代码收藏家技术教程 2024-03-30

使用Python抓取PDF表格特定数据并转为Excel文件

在工作中遇到了一个问题，需要把PDF中的地方债数据粘贴到Excel表格中，在PDF的每个表格中需要找到“金额”“本息和”“项目总收益”“项目名称”“项目类型”……等等数据。每一页表格需要复制粘贴十次，一共四百多页的PDF岂不是要复制粘贴八千次！眼瞎了都粘不完吧！于是我开始尝试用Python来读取PDF表格，然后找到每个表格对应位置的数据，对应到新生成的序列中，最后导出为Excel。

如图一，这是PDF中每一页记录的地方债项目数据。

我需要的Excel表格如下图所示：

接下来就是代码展示：

处理单页PDF的代码

首先运用pdfplumber，如果没有安装需要先安装：

pip install pdfplumber

安装后就可以开始使用了：

import pdfplumber
#导入使用的库


# 读取pdf文件,使用的时候改成自己的路径就行
pdf = pdfplumber.open('D://test1.pdf')

# 访问第一页（使用时改成自己需要的页码即可，页码-1等于[]中需要填的数字
first_page = pdf.pages[0]

# 自动读取表格信息,返回列表
table = first_page.extract_table()

print(table)

我读取了对应页码的数据，输出结果如下：

这些数据看起来乱七八糟的，我需要把其中的“None”给去掉：

table = [[cell for cell in row if cell is not None and cell != ''] for row in table]
#table中乱七八糟的none就被去掉了

#接下来将列表转化为dataframe的结构，然后就可以进行进一步操作了

import pandas as pd

# 将列表转化为dataframe
table_data = pd.DataFrame(table)

table_data

这是输出的结果，我们可以看到，已经出现了表格的形状，接着我们就可以精准定位我们想要的数据所在的位置了，例如第一行第二列的那个数据，就可以表示为table[0][1]

接下来的代码如下：

#生成一个新的表格序列，用来存储我们抓取到的数据
df = pd.DataFrame(columns=["城市", "项目名称", "项目类型（一级）", "项目类型（二级）", "金额（本金）", "期限", "计划总投资", "项目总收益", "本息和", "信用评级结果", "还本方式"])

#变量名称和后面的坐标位置根据实际情况来进行调整
city = ","
project_name = table[0][1]
project_type_1 = table[1][1]
project_type_2 = table[2][1]
amount = table[3][1]
duration = table[5][1]
planned_investment = table[9][1]
total_return = table[17][1]
principal_interest = table[28][1]
credit_rating = "AAA"
repayment_method = "分期还本"

....................

# 练习任务
a – 根据正文，四百多页的PDF如果手工处理，一共要复制粘贴多少次？
b – 从正文最后一行往下续写这篇教程。

....................

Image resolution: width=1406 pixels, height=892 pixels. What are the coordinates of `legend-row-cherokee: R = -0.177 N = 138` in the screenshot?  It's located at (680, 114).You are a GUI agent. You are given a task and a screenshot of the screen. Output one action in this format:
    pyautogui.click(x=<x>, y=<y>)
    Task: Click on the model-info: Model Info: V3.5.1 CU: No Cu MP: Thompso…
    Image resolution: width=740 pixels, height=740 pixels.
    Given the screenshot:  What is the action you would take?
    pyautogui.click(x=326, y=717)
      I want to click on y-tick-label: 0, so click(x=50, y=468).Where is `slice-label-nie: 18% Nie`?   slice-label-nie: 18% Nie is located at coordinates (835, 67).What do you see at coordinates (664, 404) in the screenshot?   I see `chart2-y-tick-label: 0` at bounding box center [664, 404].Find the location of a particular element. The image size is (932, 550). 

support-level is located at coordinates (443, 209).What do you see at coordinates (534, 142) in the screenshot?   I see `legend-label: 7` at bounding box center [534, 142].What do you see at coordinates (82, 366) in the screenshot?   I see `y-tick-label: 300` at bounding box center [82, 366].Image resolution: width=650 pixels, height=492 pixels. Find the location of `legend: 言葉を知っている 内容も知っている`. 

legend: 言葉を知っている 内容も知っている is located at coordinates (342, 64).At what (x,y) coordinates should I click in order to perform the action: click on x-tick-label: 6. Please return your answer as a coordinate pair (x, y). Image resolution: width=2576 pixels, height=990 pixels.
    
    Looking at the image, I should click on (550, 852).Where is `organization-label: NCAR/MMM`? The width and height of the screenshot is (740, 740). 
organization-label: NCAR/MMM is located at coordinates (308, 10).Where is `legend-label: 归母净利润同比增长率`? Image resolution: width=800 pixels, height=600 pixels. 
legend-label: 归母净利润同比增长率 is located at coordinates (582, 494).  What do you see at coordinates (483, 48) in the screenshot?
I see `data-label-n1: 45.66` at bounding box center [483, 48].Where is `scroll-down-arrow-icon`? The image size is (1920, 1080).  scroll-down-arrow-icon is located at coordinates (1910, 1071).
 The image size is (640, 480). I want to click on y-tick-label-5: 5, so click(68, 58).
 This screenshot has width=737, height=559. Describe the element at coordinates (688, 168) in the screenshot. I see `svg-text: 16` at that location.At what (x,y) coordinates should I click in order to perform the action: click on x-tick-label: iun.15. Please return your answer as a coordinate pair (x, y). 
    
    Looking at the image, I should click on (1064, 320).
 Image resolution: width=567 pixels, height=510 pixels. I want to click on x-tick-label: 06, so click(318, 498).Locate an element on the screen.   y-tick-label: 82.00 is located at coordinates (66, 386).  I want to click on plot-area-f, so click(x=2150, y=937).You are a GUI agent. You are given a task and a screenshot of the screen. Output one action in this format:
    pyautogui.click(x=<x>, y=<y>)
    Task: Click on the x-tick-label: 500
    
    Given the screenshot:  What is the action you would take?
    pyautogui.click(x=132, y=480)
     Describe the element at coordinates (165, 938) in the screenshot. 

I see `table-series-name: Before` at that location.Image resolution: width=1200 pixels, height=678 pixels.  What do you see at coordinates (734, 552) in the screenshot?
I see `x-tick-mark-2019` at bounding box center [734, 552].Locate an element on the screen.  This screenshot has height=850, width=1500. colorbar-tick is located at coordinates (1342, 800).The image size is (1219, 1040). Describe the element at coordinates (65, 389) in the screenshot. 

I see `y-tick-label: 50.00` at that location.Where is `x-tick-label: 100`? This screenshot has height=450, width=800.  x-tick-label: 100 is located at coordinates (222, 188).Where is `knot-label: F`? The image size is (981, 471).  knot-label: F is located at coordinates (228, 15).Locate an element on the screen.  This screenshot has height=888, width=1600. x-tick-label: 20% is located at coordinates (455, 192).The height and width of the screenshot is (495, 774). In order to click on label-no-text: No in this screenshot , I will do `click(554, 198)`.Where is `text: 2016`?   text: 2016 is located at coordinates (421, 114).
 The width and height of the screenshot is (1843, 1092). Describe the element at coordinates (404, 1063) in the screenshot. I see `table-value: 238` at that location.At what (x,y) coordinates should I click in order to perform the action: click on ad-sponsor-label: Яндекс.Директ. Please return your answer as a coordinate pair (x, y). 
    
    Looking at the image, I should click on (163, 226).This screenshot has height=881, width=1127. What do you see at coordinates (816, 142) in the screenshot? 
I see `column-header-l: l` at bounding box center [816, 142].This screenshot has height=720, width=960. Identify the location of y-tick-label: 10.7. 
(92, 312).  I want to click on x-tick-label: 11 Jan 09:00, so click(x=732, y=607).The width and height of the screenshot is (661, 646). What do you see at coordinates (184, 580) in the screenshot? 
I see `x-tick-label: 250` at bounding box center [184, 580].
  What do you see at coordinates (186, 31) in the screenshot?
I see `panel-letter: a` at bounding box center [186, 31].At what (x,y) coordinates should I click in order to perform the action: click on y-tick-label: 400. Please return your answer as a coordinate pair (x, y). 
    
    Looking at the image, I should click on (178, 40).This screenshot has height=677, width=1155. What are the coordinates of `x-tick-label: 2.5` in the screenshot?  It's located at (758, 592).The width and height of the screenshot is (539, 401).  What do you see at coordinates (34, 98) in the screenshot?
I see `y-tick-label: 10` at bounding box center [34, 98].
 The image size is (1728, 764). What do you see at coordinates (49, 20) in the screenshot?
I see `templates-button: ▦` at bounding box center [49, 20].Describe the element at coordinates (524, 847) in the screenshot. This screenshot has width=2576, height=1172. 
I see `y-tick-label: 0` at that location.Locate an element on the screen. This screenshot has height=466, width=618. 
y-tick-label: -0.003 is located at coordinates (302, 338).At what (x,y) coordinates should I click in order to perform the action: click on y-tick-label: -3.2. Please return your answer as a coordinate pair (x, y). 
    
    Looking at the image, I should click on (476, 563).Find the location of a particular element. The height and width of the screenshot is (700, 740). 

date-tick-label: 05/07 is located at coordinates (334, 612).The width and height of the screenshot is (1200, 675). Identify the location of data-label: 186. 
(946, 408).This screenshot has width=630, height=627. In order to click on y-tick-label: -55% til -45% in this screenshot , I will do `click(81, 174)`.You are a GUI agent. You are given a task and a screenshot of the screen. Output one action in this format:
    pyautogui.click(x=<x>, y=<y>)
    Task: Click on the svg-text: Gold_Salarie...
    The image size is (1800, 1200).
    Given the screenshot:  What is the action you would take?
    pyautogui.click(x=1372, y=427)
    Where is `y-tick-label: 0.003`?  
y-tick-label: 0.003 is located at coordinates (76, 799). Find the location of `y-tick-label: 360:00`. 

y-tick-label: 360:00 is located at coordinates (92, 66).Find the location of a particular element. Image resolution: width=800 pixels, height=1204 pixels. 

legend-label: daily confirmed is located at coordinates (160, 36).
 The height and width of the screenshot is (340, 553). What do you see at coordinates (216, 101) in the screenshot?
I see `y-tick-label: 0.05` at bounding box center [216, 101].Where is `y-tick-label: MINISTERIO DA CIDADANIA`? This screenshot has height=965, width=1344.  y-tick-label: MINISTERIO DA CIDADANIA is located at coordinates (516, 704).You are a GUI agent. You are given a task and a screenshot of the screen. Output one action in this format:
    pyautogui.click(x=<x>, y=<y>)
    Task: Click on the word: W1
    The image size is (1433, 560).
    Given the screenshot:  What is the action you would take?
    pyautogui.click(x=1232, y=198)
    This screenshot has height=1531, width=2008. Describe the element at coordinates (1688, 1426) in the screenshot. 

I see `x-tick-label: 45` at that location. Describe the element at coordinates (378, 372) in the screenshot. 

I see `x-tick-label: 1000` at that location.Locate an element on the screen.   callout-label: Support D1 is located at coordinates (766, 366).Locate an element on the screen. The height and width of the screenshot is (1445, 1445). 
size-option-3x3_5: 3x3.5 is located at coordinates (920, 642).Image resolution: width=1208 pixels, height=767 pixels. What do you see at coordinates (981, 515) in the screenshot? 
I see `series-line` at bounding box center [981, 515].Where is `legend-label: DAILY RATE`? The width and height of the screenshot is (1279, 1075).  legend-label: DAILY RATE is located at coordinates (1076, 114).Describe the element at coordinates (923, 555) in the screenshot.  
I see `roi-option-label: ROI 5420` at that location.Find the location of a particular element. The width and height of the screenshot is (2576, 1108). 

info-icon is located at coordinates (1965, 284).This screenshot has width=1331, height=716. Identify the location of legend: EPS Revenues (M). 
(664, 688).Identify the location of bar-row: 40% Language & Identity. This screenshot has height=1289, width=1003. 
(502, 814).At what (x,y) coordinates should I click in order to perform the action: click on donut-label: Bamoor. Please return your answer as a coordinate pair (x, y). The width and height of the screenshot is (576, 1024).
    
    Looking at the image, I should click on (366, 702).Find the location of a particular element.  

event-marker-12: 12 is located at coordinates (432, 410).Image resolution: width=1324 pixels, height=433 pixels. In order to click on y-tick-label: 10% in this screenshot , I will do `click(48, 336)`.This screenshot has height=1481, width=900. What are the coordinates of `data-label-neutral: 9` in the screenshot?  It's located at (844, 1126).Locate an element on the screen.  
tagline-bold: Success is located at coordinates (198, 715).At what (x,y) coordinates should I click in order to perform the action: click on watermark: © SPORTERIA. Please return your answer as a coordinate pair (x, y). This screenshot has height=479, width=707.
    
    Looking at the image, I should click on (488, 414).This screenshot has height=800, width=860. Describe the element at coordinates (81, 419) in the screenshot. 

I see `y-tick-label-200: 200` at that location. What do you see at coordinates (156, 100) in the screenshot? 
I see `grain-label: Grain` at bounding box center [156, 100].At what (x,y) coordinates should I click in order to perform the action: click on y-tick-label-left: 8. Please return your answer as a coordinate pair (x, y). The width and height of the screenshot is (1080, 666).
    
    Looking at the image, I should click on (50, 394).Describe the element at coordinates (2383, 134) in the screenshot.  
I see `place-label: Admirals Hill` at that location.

....................

# 练习答案
a – 八千次。

b –
#将抓取到的数据对应到表格序列中
df = df.append({
     "城市": city,
     "项目名称": project_name,
     "项目类型（一级）": project_type_1,
     "项目类型（二级）": project_type_2,
     "金额（本金）": amount,
     "期限": duration,
     "计划总投资": planned_investment,
     "项目总收益": total_return,
     "本息和": principal_interest,
     "信用评级结果": credit_rating,
     "还本方式": repayment_method
}, ignore_index=True)


#最后输出excel表格即可。路径根据自己实际需要修改

output_file = "D:\\test1.xlsx"
df.to_excel(output_file, index=False)

遍历每一页的工作代码：

上面只是单页的代码，你可以根据单页的情况来确定定位表格位置的数据，接下来展示遍历每一页的代码：

import pdfplumber
import pandas as pd

pdf = pdfplumber.open('D://test1.pdf')
df = pd.DataFrame(columns=["城市", "项目名称", "项目类型（一级）", "项目类型（二级）", "金额（本金）", "期限", "计划总投资", "项目总收益", "本息和", "信用评级结果", "还本方式"])


#遍历每一页
for page in pdf.pages:
    table = page.extract_table()
    
    if table is not None:
        table = [[cell for cell in row if cell is not None and cell != ''] for row in table]
        
        print(f"Page {page.page_number}:")
        for row in table:
            print(row)

#此处要注意，我处理的pdf中，有些页面的表格是不对的，所以我确定了表格大于30行时才是我需要的表格，这里30这个数据根据实际情况调整，一般情况改为0也可以。
        if len(table) >= 30 :
            project_name = table[0][1]
            project_type_1 = table[1][1]

#此处注意，我的pdf表格中，有些表格的项目类型二是空的，直接运行会报错，或者会忽略掉整条数据，因此这条代码的含义是，空着的就显示空就行。
            try:
                project_type_2 = table[2][1]
            except IndexError:
                project_type_2 = None

#其他变量如果有空的情况也可以用上面的这种格式来处理
            amount = table[3][1]
            duration = table[8][1]
            planned_investment = table[9][1]
            total_return = table[17][1]
            principal_interest = table[28][1]
            credit_rating = "AAA"
            repayment_method = "分期还本"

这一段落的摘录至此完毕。